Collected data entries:
━━━━━━━━

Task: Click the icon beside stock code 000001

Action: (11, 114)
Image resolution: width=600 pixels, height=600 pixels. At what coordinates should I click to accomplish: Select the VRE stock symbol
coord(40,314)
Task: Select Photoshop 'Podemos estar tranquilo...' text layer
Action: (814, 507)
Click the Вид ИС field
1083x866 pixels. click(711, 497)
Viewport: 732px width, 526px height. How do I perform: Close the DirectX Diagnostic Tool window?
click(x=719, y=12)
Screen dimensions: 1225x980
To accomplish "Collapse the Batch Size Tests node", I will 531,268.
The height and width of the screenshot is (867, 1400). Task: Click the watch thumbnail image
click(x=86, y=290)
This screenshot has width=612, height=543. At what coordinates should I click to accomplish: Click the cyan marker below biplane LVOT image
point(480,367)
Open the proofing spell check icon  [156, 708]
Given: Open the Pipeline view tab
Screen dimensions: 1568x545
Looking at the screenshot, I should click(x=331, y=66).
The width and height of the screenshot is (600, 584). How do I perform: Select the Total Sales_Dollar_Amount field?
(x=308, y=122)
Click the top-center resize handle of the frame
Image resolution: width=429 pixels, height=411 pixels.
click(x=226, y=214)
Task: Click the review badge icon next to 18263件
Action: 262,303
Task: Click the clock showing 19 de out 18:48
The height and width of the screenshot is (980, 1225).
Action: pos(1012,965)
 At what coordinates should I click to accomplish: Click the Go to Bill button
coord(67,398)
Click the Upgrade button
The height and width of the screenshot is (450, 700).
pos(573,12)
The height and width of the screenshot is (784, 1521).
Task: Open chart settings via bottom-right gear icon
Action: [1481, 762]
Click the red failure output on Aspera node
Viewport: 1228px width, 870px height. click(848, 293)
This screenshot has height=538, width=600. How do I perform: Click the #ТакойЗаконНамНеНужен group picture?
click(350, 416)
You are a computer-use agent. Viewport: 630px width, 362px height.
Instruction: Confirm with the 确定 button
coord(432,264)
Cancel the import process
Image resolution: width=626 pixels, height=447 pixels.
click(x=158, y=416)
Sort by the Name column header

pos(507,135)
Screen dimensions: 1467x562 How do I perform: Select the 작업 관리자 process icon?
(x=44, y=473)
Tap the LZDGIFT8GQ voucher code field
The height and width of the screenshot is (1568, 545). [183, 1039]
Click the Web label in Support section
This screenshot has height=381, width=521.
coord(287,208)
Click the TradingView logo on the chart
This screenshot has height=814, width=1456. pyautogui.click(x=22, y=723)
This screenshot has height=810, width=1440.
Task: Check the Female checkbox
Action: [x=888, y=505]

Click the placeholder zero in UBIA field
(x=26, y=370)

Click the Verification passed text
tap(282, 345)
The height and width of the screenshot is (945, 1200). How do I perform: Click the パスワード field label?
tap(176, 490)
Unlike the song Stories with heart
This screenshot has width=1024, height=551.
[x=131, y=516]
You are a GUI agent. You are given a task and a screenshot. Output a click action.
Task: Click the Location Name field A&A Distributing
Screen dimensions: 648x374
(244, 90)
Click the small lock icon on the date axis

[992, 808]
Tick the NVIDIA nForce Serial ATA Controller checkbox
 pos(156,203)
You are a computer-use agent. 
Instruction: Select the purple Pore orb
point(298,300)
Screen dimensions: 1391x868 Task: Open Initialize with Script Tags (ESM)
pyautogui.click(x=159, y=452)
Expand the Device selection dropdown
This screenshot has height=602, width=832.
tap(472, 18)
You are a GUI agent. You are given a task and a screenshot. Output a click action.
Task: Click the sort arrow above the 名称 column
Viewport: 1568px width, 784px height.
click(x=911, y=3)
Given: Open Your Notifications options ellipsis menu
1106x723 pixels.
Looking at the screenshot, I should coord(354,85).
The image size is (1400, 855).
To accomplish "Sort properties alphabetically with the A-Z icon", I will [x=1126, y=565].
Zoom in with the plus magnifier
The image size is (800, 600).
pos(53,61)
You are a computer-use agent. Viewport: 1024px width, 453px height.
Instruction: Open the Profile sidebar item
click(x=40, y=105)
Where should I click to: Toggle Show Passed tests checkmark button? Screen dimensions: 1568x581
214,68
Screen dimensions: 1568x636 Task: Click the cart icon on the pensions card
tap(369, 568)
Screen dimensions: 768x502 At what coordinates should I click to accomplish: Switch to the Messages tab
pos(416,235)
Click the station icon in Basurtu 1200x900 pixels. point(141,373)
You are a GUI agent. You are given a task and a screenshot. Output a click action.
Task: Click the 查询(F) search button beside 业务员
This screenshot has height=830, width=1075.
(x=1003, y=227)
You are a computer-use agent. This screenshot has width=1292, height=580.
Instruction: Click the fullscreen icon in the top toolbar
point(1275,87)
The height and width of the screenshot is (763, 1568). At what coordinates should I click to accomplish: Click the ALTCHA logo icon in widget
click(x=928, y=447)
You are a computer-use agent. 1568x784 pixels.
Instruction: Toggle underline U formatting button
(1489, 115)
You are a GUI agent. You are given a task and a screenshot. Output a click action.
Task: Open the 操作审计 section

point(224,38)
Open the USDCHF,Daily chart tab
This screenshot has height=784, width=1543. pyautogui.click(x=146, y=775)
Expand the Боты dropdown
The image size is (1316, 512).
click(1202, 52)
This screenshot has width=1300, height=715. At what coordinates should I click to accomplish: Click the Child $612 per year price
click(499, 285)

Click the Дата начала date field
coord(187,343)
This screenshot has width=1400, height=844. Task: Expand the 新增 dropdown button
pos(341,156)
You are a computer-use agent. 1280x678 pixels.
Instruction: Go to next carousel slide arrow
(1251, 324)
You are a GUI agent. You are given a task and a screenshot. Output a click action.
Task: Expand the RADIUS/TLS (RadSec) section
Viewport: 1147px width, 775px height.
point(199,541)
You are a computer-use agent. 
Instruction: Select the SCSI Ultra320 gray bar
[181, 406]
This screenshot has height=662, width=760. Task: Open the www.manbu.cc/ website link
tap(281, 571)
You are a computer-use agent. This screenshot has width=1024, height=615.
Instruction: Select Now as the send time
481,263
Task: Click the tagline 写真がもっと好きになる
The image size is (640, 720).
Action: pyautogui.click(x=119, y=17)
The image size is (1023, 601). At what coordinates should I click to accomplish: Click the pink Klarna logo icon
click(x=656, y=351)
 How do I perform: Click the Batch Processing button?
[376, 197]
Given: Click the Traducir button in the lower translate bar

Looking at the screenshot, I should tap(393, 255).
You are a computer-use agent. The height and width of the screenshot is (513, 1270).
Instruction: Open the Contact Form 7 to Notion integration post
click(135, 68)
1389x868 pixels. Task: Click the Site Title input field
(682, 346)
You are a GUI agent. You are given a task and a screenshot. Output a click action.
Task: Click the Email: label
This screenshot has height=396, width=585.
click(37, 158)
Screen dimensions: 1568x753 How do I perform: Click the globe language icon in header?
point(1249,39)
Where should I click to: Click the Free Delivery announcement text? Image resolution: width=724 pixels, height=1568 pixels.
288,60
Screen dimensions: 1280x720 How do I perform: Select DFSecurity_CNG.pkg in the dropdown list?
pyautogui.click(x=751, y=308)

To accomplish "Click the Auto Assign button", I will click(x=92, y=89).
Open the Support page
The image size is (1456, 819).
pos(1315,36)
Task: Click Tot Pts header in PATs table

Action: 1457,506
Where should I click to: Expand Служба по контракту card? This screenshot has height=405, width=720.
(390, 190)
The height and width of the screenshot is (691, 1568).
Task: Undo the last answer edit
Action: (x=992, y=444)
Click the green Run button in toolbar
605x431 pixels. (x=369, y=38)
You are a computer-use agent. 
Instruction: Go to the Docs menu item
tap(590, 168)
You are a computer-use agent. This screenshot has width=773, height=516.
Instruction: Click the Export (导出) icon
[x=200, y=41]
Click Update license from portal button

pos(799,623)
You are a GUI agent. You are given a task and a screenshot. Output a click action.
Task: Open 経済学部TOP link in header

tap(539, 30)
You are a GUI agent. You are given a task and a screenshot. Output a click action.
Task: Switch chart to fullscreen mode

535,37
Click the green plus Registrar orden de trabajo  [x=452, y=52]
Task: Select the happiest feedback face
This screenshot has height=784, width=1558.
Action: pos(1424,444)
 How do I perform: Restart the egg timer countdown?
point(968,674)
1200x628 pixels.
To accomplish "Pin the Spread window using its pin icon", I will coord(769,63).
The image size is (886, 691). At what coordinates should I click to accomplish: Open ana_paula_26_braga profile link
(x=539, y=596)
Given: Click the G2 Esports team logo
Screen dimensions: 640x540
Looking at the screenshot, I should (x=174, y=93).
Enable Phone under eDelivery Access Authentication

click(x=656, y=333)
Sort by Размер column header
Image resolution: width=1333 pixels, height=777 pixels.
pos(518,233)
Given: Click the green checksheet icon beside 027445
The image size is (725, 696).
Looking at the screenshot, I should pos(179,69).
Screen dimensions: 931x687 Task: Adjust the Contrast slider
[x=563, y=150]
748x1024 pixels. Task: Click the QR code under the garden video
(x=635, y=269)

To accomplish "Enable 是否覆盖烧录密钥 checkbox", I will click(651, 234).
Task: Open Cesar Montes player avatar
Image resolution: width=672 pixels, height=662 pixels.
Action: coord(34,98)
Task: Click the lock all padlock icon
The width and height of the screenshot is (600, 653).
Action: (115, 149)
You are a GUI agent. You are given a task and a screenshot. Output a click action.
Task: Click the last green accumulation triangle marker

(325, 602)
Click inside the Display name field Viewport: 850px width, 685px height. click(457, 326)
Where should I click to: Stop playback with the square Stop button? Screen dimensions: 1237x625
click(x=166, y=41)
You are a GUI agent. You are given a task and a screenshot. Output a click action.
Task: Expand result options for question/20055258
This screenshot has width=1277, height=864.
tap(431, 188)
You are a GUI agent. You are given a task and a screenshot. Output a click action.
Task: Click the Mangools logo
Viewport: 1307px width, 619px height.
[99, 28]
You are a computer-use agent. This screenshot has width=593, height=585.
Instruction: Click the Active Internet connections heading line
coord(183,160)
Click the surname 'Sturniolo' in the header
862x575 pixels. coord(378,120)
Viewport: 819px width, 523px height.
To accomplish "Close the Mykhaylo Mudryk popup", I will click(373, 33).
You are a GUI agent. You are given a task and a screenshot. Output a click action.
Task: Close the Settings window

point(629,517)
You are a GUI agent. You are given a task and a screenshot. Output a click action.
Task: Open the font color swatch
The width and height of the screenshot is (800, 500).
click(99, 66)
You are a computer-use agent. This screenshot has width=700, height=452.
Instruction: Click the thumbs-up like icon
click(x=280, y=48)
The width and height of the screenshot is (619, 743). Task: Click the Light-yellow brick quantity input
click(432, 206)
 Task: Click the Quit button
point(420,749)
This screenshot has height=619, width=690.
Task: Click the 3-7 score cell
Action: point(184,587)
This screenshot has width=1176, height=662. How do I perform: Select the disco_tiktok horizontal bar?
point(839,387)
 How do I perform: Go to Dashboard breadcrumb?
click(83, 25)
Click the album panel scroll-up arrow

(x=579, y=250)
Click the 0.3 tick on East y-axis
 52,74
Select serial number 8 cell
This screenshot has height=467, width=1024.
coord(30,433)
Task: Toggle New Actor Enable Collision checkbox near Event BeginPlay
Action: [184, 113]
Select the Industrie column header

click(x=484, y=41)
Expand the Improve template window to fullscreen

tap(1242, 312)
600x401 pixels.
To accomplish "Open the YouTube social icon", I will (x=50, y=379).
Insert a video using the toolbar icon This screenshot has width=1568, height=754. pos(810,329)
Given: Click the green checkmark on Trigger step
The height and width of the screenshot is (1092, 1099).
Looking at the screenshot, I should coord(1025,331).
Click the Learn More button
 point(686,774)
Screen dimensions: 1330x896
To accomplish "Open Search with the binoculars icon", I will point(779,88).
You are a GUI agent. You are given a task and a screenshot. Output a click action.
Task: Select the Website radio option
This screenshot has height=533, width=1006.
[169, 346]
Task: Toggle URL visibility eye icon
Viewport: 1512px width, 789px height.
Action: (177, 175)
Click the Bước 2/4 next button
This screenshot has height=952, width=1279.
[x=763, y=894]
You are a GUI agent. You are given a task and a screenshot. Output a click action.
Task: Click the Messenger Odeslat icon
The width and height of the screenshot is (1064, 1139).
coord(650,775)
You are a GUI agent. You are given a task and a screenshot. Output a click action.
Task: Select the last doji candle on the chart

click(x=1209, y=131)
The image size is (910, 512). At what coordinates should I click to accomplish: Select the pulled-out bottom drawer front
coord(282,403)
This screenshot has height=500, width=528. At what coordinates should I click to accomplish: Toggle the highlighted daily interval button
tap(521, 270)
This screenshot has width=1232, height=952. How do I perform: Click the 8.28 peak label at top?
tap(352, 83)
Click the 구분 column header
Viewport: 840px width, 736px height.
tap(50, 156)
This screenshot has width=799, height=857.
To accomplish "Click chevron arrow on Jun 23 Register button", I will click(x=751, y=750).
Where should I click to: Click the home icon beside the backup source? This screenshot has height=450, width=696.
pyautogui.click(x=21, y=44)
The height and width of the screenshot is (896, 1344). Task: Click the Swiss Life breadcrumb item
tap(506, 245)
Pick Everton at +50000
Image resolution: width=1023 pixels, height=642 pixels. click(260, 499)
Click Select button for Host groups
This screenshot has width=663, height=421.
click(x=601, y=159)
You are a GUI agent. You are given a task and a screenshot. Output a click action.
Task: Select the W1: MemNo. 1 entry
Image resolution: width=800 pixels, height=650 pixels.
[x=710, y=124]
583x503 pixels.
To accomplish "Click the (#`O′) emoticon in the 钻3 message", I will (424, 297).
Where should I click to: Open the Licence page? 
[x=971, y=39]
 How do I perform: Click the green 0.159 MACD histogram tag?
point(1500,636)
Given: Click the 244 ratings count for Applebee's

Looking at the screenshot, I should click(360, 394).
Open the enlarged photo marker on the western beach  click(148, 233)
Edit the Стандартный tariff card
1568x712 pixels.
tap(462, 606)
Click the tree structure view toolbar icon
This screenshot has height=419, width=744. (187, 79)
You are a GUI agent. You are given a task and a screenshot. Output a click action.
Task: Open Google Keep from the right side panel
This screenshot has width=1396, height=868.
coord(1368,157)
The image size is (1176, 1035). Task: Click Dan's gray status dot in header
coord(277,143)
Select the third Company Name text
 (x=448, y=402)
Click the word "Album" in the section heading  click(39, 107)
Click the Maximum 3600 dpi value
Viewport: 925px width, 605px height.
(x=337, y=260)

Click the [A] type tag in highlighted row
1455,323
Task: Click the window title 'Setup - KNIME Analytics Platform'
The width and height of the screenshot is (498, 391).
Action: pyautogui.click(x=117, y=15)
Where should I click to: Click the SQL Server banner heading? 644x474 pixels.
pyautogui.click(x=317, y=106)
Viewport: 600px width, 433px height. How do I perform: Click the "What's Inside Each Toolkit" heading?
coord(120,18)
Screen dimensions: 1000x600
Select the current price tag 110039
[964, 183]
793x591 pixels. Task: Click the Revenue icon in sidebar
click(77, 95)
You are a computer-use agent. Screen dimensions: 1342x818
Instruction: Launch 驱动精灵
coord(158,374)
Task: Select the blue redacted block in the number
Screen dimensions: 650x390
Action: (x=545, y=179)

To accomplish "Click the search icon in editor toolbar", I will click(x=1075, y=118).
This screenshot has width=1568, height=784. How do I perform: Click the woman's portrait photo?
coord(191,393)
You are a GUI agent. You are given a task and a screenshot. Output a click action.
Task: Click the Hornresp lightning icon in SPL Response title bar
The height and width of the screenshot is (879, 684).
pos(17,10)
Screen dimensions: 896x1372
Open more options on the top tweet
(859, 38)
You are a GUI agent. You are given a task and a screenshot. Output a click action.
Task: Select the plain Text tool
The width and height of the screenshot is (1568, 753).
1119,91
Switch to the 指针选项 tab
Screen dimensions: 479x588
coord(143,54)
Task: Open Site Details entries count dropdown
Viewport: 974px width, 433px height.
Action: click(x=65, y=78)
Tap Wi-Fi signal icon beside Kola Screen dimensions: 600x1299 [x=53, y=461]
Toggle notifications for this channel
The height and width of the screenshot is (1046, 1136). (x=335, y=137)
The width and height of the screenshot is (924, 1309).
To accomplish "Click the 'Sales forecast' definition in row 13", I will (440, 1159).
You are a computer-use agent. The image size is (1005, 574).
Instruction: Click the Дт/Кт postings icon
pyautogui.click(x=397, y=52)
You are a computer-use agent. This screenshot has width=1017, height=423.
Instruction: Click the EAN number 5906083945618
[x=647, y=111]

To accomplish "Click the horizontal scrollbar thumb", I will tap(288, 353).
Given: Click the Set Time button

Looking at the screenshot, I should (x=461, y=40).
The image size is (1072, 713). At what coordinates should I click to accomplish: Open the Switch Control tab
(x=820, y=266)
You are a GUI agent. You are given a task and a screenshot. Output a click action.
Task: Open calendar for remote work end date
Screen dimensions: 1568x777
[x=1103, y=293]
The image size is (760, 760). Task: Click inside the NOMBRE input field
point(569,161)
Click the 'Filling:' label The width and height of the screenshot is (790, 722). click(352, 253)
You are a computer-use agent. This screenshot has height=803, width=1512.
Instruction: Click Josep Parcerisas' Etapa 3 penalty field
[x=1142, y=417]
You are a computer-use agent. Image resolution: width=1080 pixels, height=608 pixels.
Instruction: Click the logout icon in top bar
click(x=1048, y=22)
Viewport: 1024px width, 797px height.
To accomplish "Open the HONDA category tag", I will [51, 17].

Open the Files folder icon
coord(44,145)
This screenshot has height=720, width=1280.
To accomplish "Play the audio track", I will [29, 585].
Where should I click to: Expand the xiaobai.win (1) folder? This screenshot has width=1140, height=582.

━━━━━━━━

* WHAT YOU NEED TO DO: Each line of the data that holds "plus" should be copied.

* TASK RESULT:
Zoom in with the plus magnifier
Click the green plus Registrar orden de trabajo  [x=452, y=52]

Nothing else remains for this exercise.